Protracted negotiations between the Saudi and Pakistani authorities facilitated the process of their repatriation. It is also believed that as a quid pro quo two Saudi men in Pakistani custody were handed over to their government.
While it comes as a matter of great relief that justice has been done to the five innocent pilgrims who unwittingly carried slippers stuffed with heroin provided to them by their travel agent, one hopes that both the governments will look into the strategy they adopt to check drug trafficking. There is need for greater coordination between them at the investigation and intelligence levels. Simply relying on hauling up passengers carrying drugs and handing down harsh penalties is not a viable approach as it is more a band-aid to a problem that runs deep.
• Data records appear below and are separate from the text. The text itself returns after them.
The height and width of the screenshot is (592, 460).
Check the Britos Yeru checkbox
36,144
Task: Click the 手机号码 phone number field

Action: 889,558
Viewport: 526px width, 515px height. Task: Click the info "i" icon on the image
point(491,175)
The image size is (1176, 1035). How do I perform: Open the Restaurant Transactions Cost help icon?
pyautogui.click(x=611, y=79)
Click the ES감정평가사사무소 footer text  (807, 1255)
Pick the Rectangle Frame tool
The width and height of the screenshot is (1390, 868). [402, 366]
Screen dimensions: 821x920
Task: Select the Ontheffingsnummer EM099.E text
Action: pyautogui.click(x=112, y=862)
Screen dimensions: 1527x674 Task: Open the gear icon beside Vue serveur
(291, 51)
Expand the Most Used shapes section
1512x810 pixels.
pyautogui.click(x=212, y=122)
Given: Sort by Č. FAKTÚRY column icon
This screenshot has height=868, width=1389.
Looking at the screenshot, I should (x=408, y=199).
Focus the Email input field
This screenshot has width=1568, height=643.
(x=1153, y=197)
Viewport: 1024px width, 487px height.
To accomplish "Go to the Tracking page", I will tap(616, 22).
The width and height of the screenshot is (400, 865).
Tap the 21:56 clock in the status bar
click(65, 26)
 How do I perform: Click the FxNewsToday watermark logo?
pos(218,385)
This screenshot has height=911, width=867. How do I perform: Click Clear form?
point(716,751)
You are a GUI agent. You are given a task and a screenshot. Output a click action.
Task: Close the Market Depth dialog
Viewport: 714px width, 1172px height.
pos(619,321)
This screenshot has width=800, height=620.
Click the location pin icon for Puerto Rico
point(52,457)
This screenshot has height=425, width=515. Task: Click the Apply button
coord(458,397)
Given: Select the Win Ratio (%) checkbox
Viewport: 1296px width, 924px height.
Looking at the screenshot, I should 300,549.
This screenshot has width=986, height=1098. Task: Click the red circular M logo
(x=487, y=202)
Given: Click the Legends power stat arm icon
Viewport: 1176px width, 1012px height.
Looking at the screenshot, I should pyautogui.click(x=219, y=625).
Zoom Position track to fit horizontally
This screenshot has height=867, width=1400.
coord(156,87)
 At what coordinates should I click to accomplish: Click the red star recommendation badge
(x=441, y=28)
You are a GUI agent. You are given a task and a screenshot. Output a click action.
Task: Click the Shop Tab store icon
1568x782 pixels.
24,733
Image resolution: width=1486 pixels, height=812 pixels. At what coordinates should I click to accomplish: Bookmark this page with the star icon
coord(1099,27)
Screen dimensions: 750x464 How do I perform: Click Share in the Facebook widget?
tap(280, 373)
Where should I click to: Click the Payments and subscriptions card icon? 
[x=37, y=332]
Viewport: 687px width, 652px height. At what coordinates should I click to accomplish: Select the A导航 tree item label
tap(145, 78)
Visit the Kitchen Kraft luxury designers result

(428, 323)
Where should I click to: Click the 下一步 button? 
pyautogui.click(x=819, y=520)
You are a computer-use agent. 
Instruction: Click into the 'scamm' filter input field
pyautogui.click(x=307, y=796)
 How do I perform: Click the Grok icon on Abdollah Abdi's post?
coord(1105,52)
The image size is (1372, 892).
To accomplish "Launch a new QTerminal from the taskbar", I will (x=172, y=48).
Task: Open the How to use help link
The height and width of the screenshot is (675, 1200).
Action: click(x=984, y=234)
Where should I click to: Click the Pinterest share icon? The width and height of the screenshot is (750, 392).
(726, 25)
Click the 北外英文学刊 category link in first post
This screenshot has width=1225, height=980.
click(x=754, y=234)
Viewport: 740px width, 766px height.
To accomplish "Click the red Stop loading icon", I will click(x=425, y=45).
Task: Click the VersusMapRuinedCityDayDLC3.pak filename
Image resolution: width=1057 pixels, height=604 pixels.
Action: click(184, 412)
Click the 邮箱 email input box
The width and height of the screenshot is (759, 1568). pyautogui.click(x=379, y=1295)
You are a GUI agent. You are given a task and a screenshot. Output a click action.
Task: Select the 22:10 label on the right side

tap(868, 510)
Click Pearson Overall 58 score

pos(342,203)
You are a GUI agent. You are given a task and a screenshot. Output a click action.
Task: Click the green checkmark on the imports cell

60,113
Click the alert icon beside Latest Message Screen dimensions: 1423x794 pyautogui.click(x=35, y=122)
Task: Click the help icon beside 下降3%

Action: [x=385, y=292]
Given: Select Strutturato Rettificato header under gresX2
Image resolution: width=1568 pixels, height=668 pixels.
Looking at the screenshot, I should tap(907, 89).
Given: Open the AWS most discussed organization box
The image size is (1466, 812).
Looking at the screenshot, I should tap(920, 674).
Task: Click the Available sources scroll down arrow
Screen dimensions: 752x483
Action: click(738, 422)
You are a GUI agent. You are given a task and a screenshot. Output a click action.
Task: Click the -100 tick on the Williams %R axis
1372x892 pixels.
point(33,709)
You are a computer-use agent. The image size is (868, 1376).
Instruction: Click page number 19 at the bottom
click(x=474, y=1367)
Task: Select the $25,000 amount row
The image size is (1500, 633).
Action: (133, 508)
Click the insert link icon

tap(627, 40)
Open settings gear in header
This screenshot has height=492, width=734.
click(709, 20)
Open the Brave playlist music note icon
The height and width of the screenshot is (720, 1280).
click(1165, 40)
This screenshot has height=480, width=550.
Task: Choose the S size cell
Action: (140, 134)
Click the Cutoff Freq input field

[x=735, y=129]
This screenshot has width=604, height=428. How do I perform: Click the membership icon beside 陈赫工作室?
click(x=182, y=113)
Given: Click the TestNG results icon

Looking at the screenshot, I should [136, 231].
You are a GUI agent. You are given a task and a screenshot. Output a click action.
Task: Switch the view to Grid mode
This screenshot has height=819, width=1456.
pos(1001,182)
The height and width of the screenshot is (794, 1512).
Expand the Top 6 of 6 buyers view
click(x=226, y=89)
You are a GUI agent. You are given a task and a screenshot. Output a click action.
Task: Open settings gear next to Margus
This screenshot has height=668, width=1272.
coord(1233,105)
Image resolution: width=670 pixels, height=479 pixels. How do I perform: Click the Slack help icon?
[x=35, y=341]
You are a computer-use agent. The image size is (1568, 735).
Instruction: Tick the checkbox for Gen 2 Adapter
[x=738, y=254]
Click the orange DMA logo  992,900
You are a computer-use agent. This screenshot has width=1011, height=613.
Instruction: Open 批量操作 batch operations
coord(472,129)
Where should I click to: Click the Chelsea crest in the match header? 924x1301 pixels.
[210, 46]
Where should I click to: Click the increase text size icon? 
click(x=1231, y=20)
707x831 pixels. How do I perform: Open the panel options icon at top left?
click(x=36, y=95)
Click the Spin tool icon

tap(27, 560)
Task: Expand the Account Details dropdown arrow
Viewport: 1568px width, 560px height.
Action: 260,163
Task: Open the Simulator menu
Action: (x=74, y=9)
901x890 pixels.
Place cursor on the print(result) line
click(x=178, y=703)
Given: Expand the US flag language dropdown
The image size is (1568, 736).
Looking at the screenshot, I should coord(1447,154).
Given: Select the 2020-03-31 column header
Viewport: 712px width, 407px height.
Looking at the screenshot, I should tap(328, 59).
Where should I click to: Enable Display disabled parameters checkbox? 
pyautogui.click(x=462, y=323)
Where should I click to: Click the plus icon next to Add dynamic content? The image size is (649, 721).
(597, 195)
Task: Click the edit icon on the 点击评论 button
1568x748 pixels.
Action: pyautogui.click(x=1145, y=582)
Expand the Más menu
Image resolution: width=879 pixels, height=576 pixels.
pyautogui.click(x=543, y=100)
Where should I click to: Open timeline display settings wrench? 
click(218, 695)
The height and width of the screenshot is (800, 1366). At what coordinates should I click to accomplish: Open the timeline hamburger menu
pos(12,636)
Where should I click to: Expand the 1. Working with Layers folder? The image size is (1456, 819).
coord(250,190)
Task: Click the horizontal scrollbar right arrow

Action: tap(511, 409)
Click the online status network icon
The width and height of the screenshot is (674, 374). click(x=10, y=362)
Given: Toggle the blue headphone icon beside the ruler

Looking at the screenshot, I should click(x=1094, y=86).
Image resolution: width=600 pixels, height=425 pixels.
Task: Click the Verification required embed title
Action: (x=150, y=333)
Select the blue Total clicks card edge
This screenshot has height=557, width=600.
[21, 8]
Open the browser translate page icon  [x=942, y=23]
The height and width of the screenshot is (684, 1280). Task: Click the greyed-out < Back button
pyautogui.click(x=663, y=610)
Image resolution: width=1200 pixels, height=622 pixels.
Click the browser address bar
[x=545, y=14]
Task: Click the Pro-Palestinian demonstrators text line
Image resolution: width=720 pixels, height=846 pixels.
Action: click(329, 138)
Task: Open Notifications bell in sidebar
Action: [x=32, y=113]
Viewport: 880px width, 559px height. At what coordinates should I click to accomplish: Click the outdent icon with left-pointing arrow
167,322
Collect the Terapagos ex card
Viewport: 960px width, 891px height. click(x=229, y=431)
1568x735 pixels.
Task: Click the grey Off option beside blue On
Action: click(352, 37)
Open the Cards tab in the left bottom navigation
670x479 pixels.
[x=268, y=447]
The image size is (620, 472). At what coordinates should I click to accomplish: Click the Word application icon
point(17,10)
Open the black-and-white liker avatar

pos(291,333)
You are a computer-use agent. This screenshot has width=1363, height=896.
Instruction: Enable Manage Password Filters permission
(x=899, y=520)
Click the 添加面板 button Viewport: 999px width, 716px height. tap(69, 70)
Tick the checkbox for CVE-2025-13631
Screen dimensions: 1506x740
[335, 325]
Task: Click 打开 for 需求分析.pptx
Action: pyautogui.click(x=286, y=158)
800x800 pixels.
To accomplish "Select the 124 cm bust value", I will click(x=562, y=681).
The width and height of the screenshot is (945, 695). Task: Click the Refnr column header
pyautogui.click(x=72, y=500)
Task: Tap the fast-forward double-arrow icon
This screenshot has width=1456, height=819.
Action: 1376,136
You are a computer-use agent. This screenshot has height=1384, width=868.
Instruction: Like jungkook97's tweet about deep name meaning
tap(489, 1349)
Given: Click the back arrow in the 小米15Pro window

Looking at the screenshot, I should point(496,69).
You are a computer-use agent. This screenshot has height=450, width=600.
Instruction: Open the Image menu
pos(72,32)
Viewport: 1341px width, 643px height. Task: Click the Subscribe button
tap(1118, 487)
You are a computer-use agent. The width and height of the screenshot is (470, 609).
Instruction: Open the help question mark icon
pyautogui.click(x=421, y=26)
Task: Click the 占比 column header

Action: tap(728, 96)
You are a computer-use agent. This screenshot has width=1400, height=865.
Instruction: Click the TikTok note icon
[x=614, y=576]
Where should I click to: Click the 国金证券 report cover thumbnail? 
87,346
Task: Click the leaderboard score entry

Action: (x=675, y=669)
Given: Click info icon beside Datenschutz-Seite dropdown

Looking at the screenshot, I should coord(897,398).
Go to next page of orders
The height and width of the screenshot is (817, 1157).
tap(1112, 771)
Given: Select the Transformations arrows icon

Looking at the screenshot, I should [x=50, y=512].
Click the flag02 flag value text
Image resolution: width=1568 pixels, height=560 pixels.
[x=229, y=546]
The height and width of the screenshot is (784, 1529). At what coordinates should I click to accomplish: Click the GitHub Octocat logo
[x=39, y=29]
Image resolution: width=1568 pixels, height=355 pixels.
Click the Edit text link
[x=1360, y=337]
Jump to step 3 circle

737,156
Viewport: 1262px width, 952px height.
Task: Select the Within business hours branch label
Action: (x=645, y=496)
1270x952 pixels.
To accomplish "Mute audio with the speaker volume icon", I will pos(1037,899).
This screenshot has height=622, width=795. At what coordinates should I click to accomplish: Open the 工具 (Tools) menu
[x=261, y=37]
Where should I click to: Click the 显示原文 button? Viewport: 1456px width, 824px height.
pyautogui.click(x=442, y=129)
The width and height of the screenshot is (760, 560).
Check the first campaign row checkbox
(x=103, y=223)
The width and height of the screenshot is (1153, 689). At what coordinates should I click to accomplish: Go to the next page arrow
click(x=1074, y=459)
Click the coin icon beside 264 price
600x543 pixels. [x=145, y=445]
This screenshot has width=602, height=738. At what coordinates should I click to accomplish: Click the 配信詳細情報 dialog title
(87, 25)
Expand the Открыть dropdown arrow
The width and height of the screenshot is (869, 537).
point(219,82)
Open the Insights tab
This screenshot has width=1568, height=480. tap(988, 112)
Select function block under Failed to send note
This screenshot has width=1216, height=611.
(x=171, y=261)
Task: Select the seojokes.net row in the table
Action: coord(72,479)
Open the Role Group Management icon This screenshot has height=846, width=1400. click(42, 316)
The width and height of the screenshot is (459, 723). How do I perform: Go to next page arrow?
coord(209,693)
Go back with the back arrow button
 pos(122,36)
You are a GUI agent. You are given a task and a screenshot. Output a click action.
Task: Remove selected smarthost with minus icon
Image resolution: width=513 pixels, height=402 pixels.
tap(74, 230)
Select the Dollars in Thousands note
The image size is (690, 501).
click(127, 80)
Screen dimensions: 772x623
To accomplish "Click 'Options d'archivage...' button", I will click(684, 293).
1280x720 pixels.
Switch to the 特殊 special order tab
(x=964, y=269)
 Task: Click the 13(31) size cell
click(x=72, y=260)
Given the gravity and quantum of this illicit trade, the idea should be to check the problem at its source and before it proliferates beyond control. If intelligence agencies are quick at tracing the big culprits and masterminds who actually earn the millions, the real culprits will be nabbed and not the small fish who end up being caught and punished.
With others there to replace the carriers, little impact is made on the trafficking side. For instance, in this particular case, the travel agent and his wife who supplied the slippers were arrested and then released on bail, but the mastermind has not been taken into custody as he went into hiding.
Meanwhile it is also important that the government, media and NGOs should get involved in creating awareness about drug trafficking. It is not simply the question of teaching people about the dangers of addiction and the hazards of smoking heroin. Would-be travellers and others also need to be warned about the risks of becoming carriers – even unknowingly due to their own ignorance.